I knew that the church was unfinished; I had not realised quite how unfinished - it is more building site than place of worship. All that exist are the walls and the spires, though these amount to rather a lot.
A climb to the top of one of the eight spires is not lightly undertaken, but is recommended in order to have a close look at the extraordinary detailing that reveals Gaudi's trademark of organic forms. The sunflower tops to the spires are like a joyful shout of praise, irrepressible and, well, slightly daft.
Having enjoyed the Sagrada Familia, you will probably wish to seek out the other famous Gaudi buildings: the Casa Mila or La Pedrera, on Passeig de Gracia, with its extraordinary flowing balconies; the Casa Batllo, also on Passeig de Gracia, with its eye-catching ceramics; and Palau Guell near Las Ramblas. Also worth the trip is the Gaudi House Museum in Parc Guell, with its gingerbread houses and dragon slides.
In contrast to his exuberant architecture, Gaudi's death was improbably bleak: he was run over by a tram in 1926. Once something of a dandy, he had become a virtual recluse, and was found at the scene of the accident with no socks, his jacket held together by safety pins. A fascinating exhibition on his life and work in the crypt of the Sagrada Familia shows that almost the whole of Barcelona turned out to join his funeral procession. (Hard to think of the death of a modern British architect that would provoke a similar public display of grief.)
Shortly after Gaudi's death, Barcelona was plunged into the sort of social turmoil familiar today from newsreel footage of Bosnia.

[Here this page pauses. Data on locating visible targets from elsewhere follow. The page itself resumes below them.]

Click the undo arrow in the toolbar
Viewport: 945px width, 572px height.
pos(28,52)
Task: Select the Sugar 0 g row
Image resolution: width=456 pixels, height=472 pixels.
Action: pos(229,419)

In 1931, a Catalan republic was proclaimed in Barcelona, and for the next eight years, until the city fell to Franco's fascist army, it was riven by faction fighting between assorted groups of socialists, Communists and anarchists (a struggle wonderfully recorded by George Orwell in Homage to Catalonia).
Barcelona's resurrection as one of the great cities of Europe was completed two years ago, when it hosted the 1992 Olympic Games. It is worth taking a trip up the hill of Montjuic just to take a look at the Olympic stadium.
The Joan Miro Foundation is to be found here; there is also an amusement park, as well as a Spanish village that contains examples of architecture and craftsmanship from all over the country.
I finished my visit to Barcelona down at the bottom end of Las Ramblas, next to the harbour, looking up at the huge Columbus monument, topped by a statue of the great explorer pointing out to sea. The statue was erected for the universal exhibition of 1888, when it was argued that Columbus was really a Catalan (a hopelessly daft idea).
A new tune popped into my mind: 'They all laughed at Christopher Columbus when he said the world was round . . .' Grateful to be free of Freddie Mercury, I trotted back up Las Ramblas to see how the football juggler was doing. On second thoughts, not daft, I decided, but deft.
Getting there: Return fares from London to Barcelona with British Airways (0345 222111) and Iberia (071-830 0011) cost from pounds 157 (stay must include a Saturday night).
Packages: Kirker Travel (071-231 3333) is offering three-night B & B packages to a four-star hotel from pounds 269.